As the camera zooms in on the liver-spotted Thurmond of the third photo, the narrator voices what must be the thoughts of his constituents by now: “We appreciate all he’s done.” But that’s not just a “thank you”; it’s a gentle “goodbye.” This is a Dorian Gray brought out of the attic of memory, aging before our eyes.
The next scene clinches the argument. It begins with a tight shot of an open book featuring two photos of Thurmond. In one, he looks as if he’s offering a farewell salute; in the other, he’s an old man working out, trying to hang on. The camera cuts away to reveal that the reader is Close, sitting in his own living room. Literally closing the book on Thurmond, Close says respectfully that this election is “about the next century, not the last one.”
The succeeding scenes are more conventional, but Close’s every appearance, in vivid color, completes the case. At what appears to be a Chamber of Commerce lunch, he chats with a woman while his voice-over offers the assurance that he’s for a balanced budget–a Thurmond priority–“without gutting Medicare and student loans.” This is the only implicit criticism of Thurmond, who voted the other way, but it is stated in entirely positive terms. Next we see Close in a country store, pledging, again via his voice-over, that he “won’t be owned by the special interests.” The viewer is free to read the cliché either as a soft criticism of Thurmond or an affirmation that Close will be like Thurmond, unencumbered by liberals and labor.

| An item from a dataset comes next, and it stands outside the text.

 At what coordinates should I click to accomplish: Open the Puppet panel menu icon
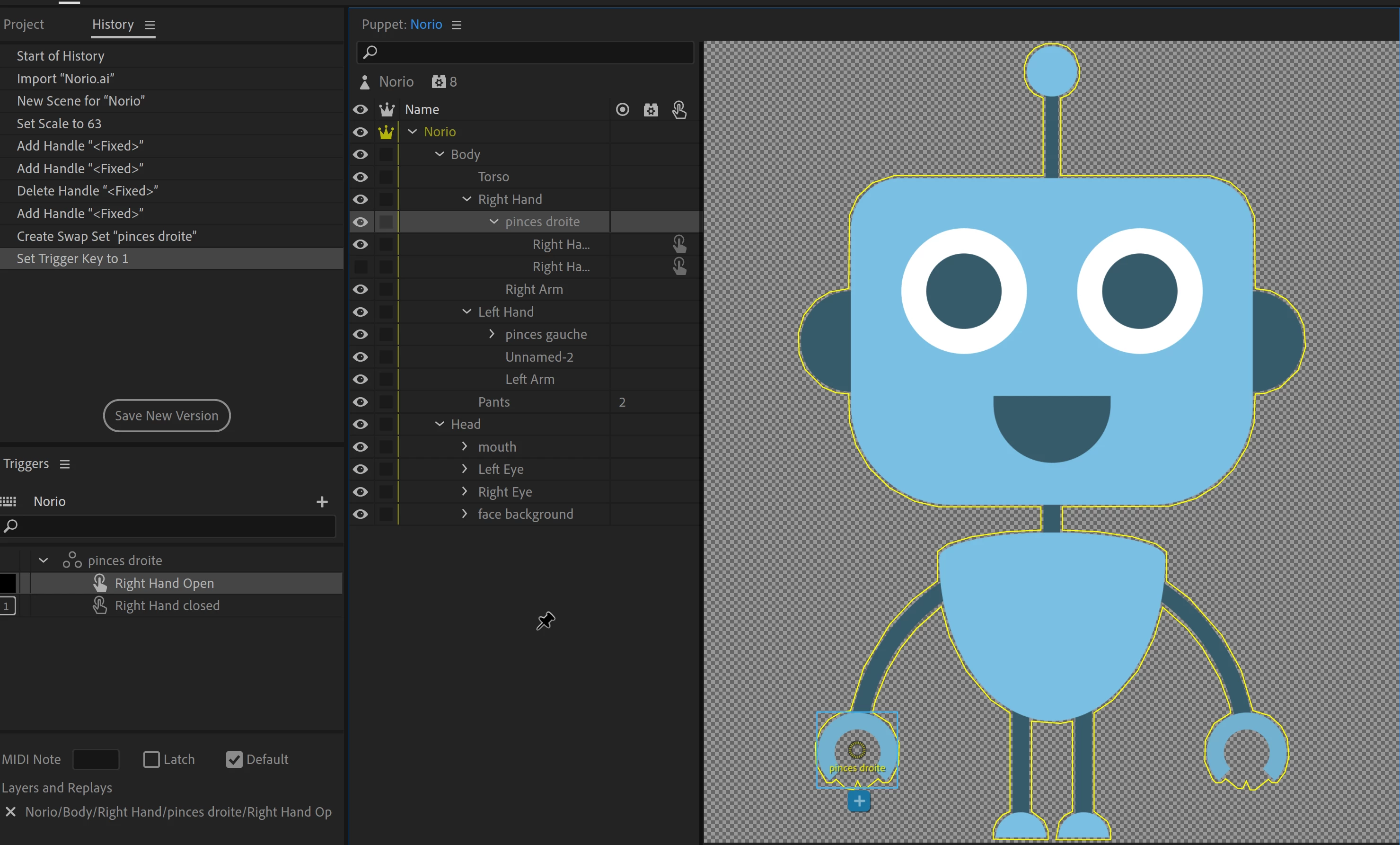point(456,25)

Back in his living room, Close promises to continue to do the one thing that everyone concedes Thurmond does well. “I, too, will provide great constituent service.”

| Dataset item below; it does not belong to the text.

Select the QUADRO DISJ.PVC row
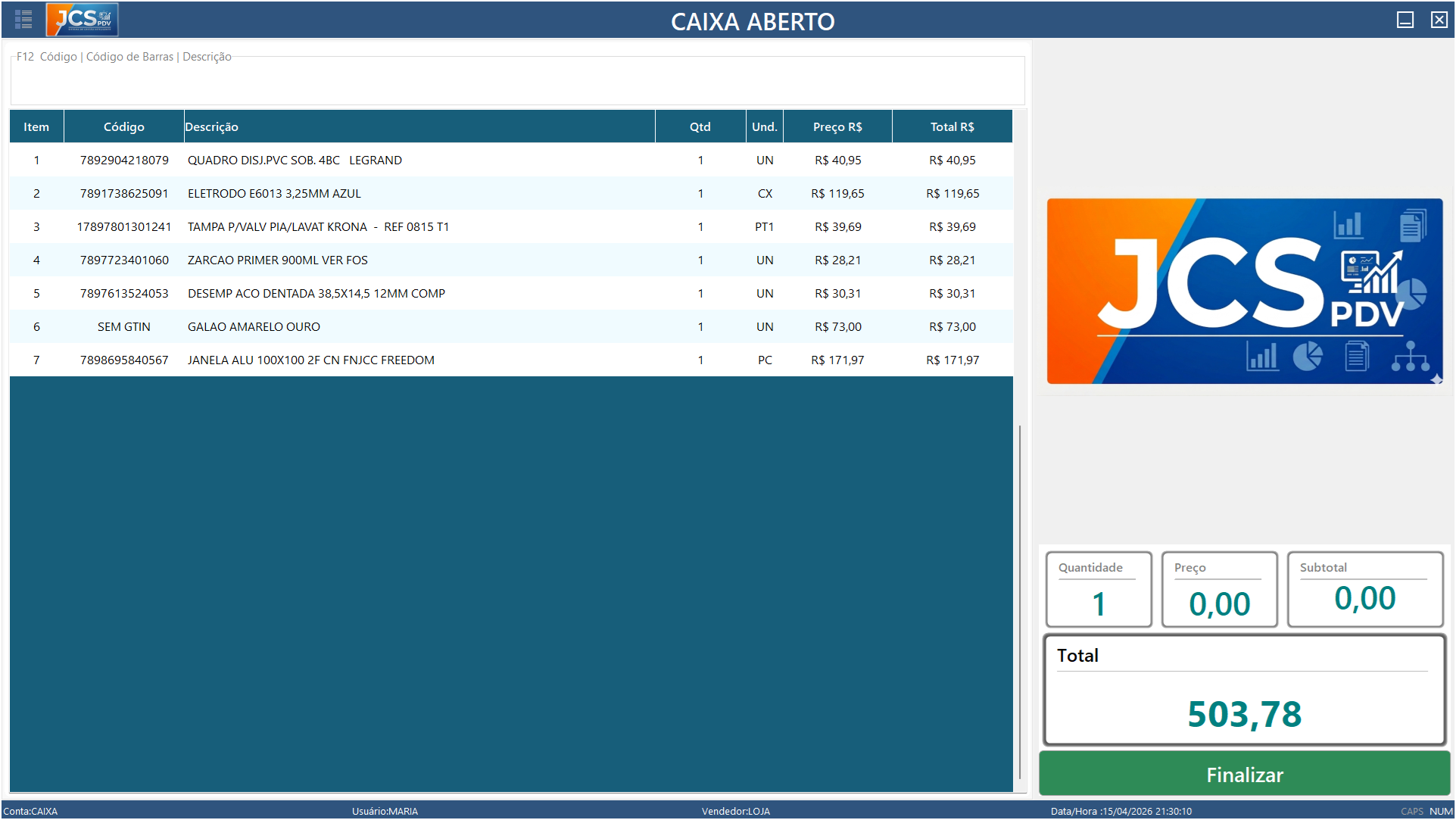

Close is a Democrat, and South Carolina has a large black population–two things you’d never discern from Legacy. Race has increasingly become a predictor of party identification in the South, and Close can’t risk conveying, visually or otherwise, that he’s a liberal–or even a Democrat. (Thurmond has no such worries. Thanks to his record, he is at liberty to build bridges to blacks without risking white backlash.)
Celebrating the Thurmond “legacy” and then portraying him as worn-out, Legacy is free to suggest that a younger version of the senator should replace him. These two points are efficiently fused together in the last scene, in which Close is surrounded by his very young, very contemporary family. The narrator gets the last word: “Elliott Close, a new conservative senator for South Carolina.”